### Tentang Latihan:
Lanjutkan teks berita tentang pembatalan pengesahan RUU Pilkada, mulai dari kalimat terakhirnya.

### Teks Latihan:
^^^^^^^^
JAKARTA, TINTAHIJAU.com – Wakil Ketua DPR Sufmi Dasco Ahmad mengumumkan bahwa pengesahan Rancangan Undang-undang (RUU) Pilkada yang dijadwalkan pada hari itu resmi dibatalkan.
Keputusan ini disampaikan melalui akun media sosialnya di platform X pada 22 Agustus 2024, di mana ia menyatakan bahwa revisi UU Pilkada yang rencananya akan disahkan pada tanggal tersebut batal dilaksanakan.
Dasco menjelaskan bahwa pembatalan ini berarti aturan yang berlaku pada saat pendaftaran Pilkada, yang dijadwalkan pada 27 Agustus 2024, adalah hasil keputusan Judicial Review dari Mahkamah Konstitusi (MK). MK sebelumnya telah mengabulkan gugatan yang diajukan oleh Partai Buruh dan Partai Gelora terkait syarat pencalonan dalam Pilkada.
^^^^^^^^
### Data yang Disediakan:
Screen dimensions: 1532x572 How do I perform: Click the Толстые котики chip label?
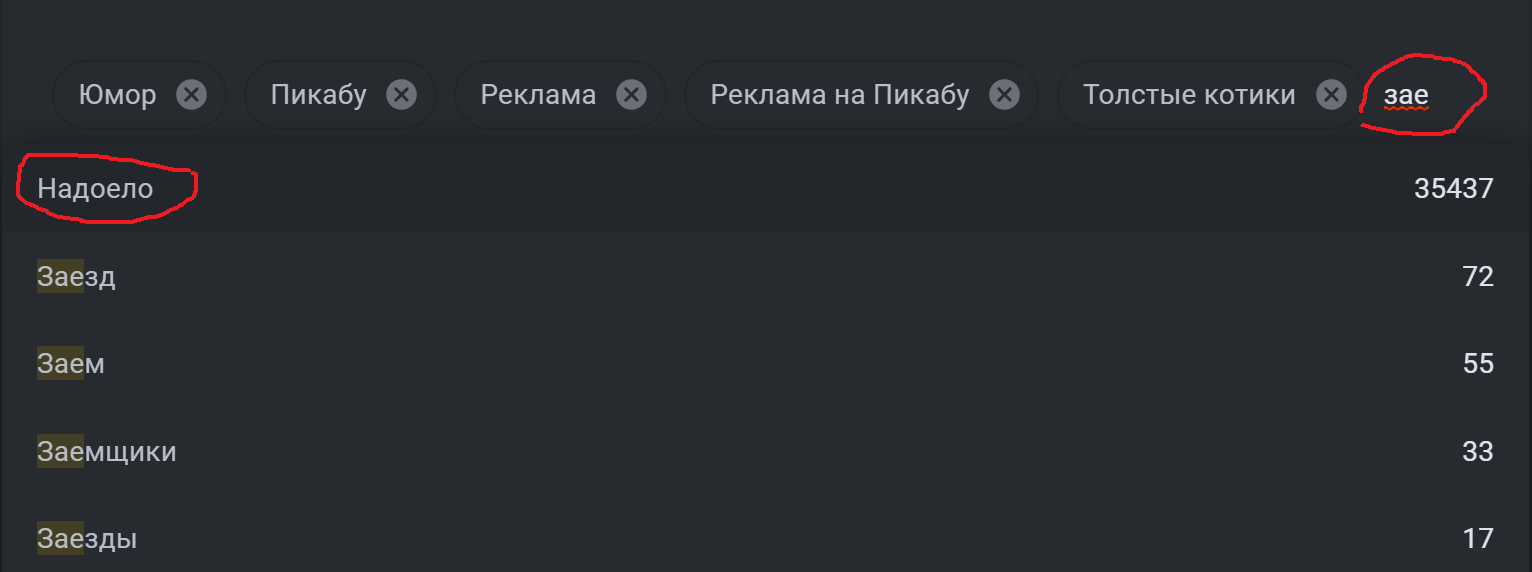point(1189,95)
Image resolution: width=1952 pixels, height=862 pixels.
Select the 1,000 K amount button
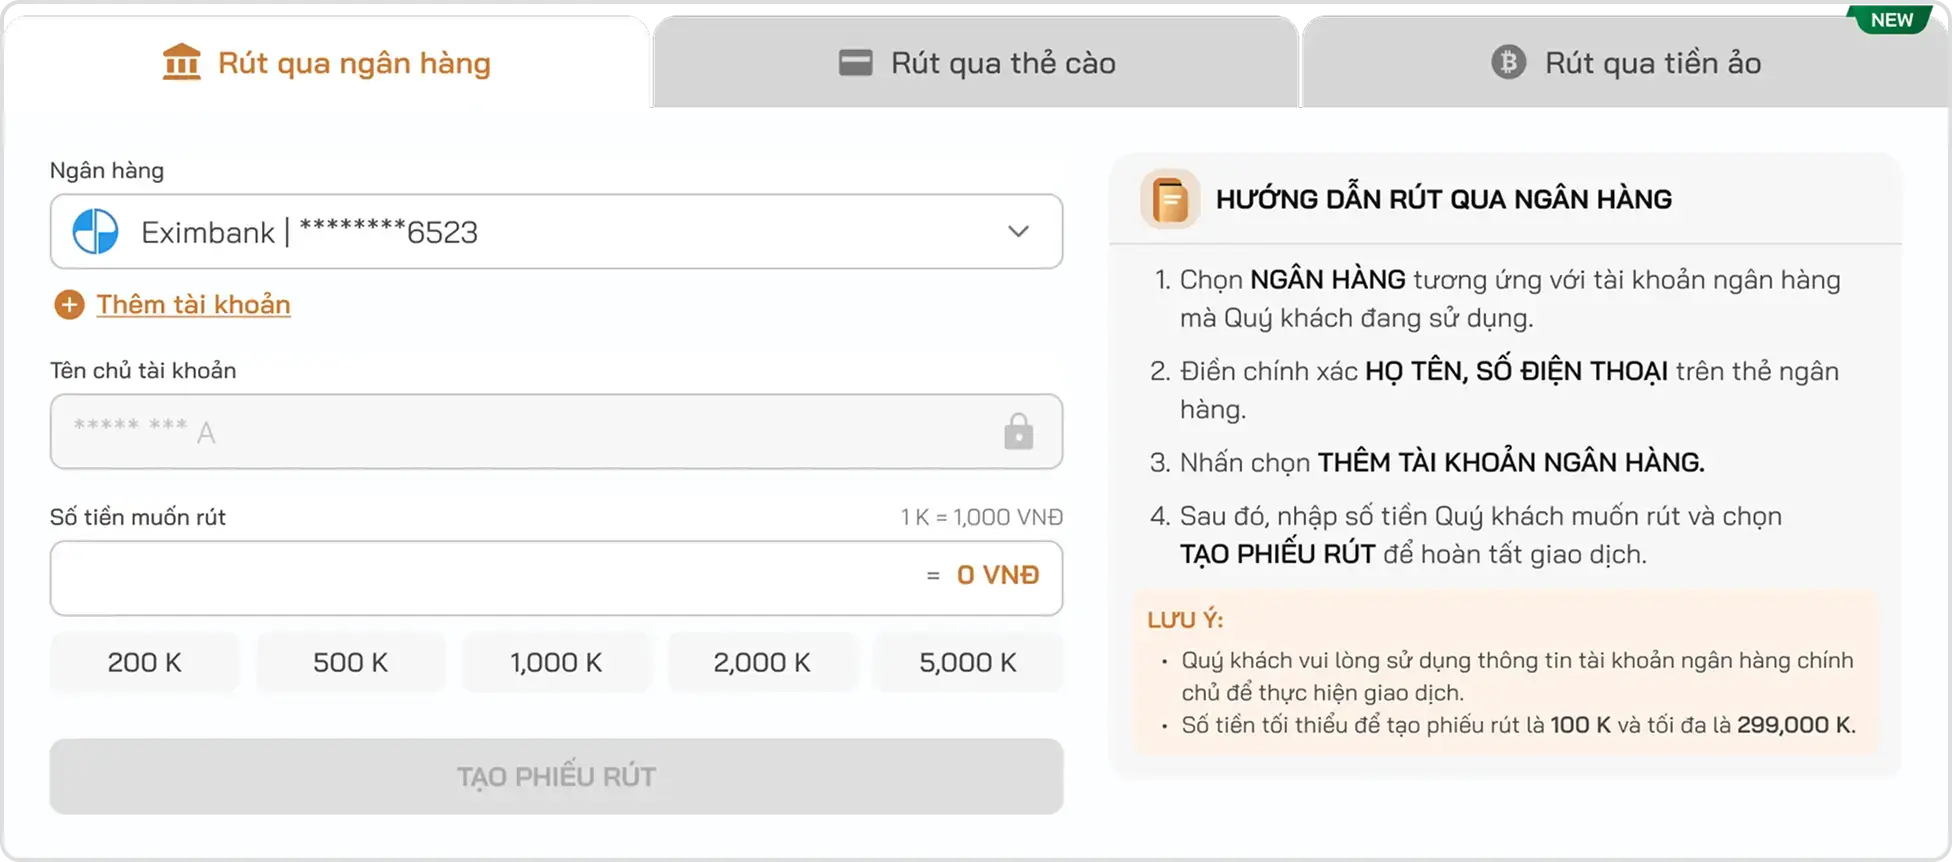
^^^^^^^^
### Hasil Latihan:
Keputusan untuk membatalkan pengesahan RUU Pilkada ini muncul setelah adanya demonstrasi besar yang dilakukan oleh Partai Buruh dan berbagai kelompok sipil di depan Gedung MPR/DPR di Senayan, Jakarta.
Demonstrasi tersebut merupakan bagian dari gerakan ‘peringatan darurat Indonesia’ yang sempat viral di media sosial. Gerakan ini muncul sebagai respons terhadap manuver DPR yang dianggap mengabaikan putusan MK.
Sebelumnya, Badan Legislatif (Baleg) DPR telah menyepakati revisi UU Pilkada dalam sebuah rapat yang berlangsung pada Selasa, 20 Agustus 2024. RUU tersebut disetujui oleh delapan dari sembilan fraksi di DPR, dengan hanya PDIP yang menolak.
Pembahasan RUU Pilkada ini dilakukan dalam waktu yang sangat singkat, kurang dari tujuh jam, sehari setelah Mahkamah Konstitusi mengubah syarat pencalonan Pilkada melalui putusan nomor 60/PUU-XXII/2024.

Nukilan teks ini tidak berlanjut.